This book reassesses Putin's attempt to reverse the decentralization of power that characterised centre-regional relations in the 1990s, focusing on regional responses to Putin's federal reforms. It explains the decline of regionalism after 2000 in terms of the dynamics of regional boundaries, understood as the juridical boundaries which demarcate a region's territorial extent and its resources; institutional boundaries that sustain regional differences; and cultural boundaries that define the ethnic or technocratic principles on which a region could claim legitimate existence.
The book questions the conventional wisdom regarding the success of Putin's regime. It shows how regional governors responded not by attempting to deflect the reforms with outright resistance, but by mimicking Putin's centralisation of power at the regional level. In turn, this facilitated the homogenisation of regional political regimes and regional mergers. The book demonstrates how the reordering of regions advanced sporadically, how pockets of resistance persist, and how the potential for the revival of regionalism continues.
Table of Contents
1. The Puzzling Decline of Regionalism in Russia 2. Regions, Regionalism, and Regional Boundaries 3. A Brief History of Russia’s Regional Boundaries 4. Putin’s Federal Districts and Regional Identities 5. Constitutions, Charters, and Institutional Boundaries 6. The Push for Regional Enlargement 7. Assessing the Boundaries Approach to Regionalism
J. Paul Goode is Assistant Professor of Political Science at the University of Oklahoma, USA.

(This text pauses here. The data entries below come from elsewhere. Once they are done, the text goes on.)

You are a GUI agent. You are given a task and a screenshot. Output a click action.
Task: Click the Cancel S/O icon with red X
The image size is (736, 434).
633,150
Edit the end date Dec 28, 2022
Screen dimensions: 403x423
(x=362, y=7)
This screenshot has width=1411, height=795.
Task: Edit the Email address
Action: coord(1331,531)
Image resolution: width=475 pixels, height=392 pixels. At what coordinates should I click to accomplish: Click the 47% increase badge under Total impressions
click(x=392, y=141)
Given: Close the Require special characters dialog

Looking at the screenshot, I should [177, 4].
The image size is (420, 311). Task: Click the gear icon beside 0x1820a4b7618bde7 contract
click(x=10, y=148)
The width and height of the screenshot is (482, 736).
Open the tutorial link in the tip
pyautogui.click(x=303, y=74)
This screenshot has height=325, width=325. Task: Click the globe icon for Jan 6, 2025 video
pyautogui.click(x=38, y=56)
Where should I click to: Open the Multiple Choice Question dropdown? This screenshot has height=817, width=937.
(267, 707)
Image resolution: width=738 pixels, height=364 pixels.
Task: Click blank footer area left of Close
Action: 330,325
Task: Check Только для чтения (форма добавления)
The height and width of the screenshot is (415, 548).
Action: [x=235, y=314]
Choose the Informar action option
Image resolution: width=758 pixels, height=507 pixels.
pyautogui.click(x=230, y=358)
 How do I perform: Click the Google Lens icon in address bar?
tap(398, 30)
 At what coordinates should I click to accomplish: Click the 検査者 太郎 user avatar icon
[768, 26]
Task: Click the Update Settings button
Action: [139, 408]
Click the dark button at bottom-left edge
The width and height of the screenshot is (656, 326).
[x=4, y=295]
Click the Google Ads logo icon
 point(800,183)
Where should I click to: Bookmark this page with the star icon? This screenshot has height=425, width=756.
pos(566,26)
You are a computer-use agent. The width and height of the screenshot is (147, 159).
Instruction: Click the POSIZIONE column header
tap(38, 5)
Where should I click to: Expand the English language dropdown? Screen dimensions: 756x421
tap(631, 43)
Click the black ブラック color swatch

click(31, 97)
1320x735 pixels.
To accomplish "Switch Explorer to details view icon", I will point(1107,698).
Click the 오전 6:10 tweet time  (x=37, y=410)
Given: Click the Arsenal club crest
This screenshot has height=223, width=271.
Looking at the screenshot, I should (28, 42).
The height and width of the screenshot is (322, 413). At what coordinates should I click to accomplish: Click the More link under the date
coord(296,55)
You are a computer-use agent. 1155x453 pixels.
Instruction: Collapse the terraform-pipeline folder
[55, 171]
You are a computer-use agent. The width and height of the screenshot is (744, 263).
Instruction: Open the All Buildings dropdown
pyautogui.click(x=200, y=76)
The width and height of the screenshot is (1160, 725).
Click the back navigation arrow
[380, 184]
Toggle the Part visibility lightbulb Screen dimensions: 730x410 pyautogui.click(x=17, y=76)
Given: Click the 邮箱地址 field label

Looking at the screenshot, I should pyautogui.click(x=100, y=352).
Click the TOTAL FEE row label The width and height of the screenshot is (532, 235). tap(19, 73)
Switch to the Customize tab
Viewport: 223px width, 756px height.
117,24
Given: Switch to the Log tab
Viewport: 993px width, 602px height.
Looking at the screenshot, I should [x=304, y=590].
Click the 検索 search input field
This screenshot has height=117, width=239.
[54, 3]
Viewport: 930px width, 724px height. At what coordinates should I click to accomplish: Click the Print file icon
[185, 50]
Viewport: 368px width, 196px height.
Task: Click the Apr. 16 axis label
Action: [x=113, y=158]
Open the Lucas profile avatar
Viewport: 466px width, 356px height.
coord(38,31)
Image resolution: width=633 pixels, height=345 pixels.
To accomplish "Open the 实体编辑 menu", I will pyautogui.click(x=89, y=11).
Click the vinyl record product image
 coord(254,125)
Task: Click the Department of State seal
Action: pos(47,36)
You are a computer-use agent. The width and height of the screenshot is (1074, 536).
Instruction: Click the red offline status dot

"Overall, the book produces a well-measured assessment of the results of Putin’s federal reforms revealing the inherent limits to the Kremlin’s attempts to control regional responses and cautioning against overly optimistic assessments of recent centralization efforts. Noting the remaining outlets for regionalist revival in Russia, Goode presents Russia’s center-periphery relations as more flexible and fluid than is commonly perceived based on more rigid assessments of Putin’s alleged success in centralizing Russia." - Gulnaz Sharafutdinova, Miami University of Ohio; Slavic Review, Spring 2013.